The Justice Centre for Constitutional Freedoms (JCCF) released its yearly campus freedom index in October that gave the U of O’s administration a failing grade and crowned it, alongside Carleton University, the worst university in Canada for free speech. The grade was primarily based on examples like Policy 28 — which stipulates the administration can require any level of security at an event at the organizer’s expense — protestors outside Ann Coulter’s speech in 2010, and the 2009 ban on Israeli apartheid posters.
“There have been several free speech walls around Canadian campuses already, including Carleton and Queen’s,” said third-year economics student Omar Benmegdoul, who was responsible for the U of O’s wall. “We thought it’d be a good idea to bring it here and see what happens.”
Benmegdoul said the university’s administration and Community Life Service were helpful in organizing the wall. He said he’s received a lot of differing reactions from the students and staff members that have visited the wall.
Benmegdoul added that he was disappointed when he discovered the wall had been covered in leftist slogans reading “hate speech is not freedom of speech,” which were tagged by the RSM.
“They appear to be radically opposed to the existence of the wall itself,” he said. “They covered the wall entirely in an effort to stop others from being to write on the wall as well.”
RSM member Jean-Philippe Ouellet said that what was written on the free speech wall was the work of one individual using the wall to promote the club, and that it was neither a club decision nor was it done with negative intentions.
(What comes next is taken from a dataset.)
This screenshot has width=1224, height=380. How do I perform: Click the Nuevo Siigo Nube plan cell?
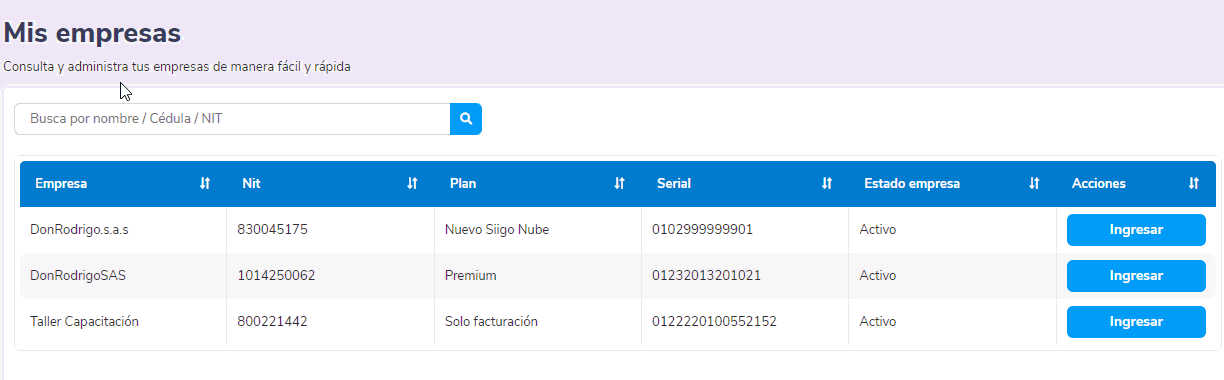pyautogui.click(x=538, y=230)
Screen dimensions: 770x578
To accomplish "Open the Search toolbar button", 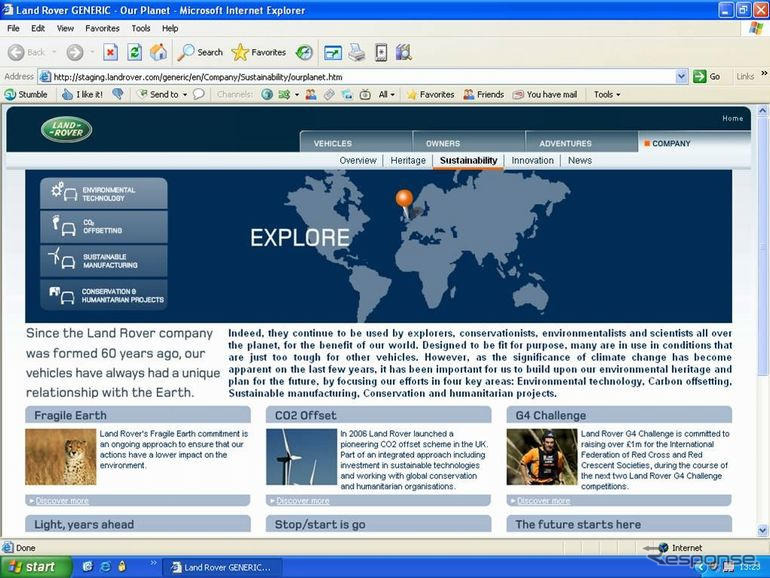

He added that the member used the wall as a billboard, which is free speech.
In response to the wall, U of O biology professor Jeremy Kerr tweeted, “There is activism then there is ‘activism.’ This is the latter. Zero evidence of lack of freedom @uOttawa.” He added that the free expression index is “pure nonsense.”
“I think the idea of a free speech wall and championing free speech is exemplary and is something that every faculty member, student, and member of the administration is almost obliged to support,” he said in an interview with the Fulcrum.
Kerr said he is actively involved in taking the position of promoting free speech, especially “given daily assaults on evidence and science by current government,” but that the “nature of (the index’s) criticism was fatuous.”
He said the free expression index is “just kind of like an assemblage of rumours that they’ve slapped together, and used as the basis for grading. I was appalled.” He said it and the free speech wall should be examined separately.
The JCCF has been sponsoring the building of free speech walls across Canadian campuses since 2013.
“The walls are a great way to open up discussion on campus about why free speech is so important on campus,” said Michael Kennedy, a communications and development coordinator for JCCF and the index’s co-author. “The activity is meant to promote a healthy discussion about whether the degree of censorship that the university partakes in is appropriate.”
Kennedy said the wall is also there to enable students to realize how expansive their freedom of speech is.
“It really promotes conversation, especially when students come up to you asking if they can write curse words or if they’re allowed to write about not liking the university,” he said.
“Somebody said that at Carleton there had been a lot of hateful things written,” Benmegdoul said. “I was bummed out about the negative feedback.”